What you need to do:
Rewrite the records, renaming "search bar" to "search field" wherever it occurs and leaving every other character unchanged.

[Item-finding records]
########################################

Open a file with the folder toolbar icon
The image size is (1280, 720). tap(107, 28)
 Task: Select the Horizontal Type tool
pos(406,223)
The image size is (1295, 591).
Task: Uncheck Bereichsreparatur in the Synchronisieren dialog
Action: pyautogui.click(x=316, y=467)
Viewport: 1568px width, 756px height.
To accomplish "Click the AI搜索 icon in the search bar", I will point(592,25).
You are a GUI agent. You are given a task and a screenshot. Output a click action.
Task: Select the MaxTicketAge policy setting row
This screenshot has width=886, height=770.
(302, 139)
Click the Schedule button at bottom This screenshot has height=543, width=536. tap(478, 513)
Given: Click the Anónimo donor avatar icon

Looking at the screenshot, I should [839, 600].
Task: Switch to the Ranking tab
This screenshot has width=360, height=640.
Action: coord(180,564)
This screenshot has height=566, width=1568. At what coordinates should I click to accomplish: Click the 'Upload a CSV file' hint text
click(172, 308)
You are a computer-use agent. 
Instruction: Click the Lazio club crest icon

########################################

Full answer:
Open a file with the folder toolbar icon
The image size is (1280, 720). tap(107, 28)
 Task: Select the Horizontal Type tool
pos(406,223)
The image size is (1295, 591).
Task: Uncheck Bereichsreparatur in the Synchronisieren dialog
Action: pyautogui.click(x=316, y=467)
Viewport: 1568px width, 756px height.
To accomplish "Click the AI搜索 icon in the search field", I will point(592,25).
You are a GUI agent. You are given a task and a screenshot. Output a click action.
Task: Select the MaxTicketAge policy setting row
This screenshot has width=886, height=770.
(302, 139)
Click the Schedule button at bottom This screenshot has height=543, width=536. tap(478, 513)
Given: Click the Anónimo donor avatar icon

Looking at the screenshot, I should [839, 600].
Task: Switch to the Ranking tab
This screenshot has width=360, height=640.
Action: coord(180,564)
This screenshot has height=566, width=1568. At what coordinates should I click to accomplish: Click the 'Upload a CSV file' hint text
click(172, 308)
You are a computer-use agent. 
Instruction: Click the Lazio club crest icon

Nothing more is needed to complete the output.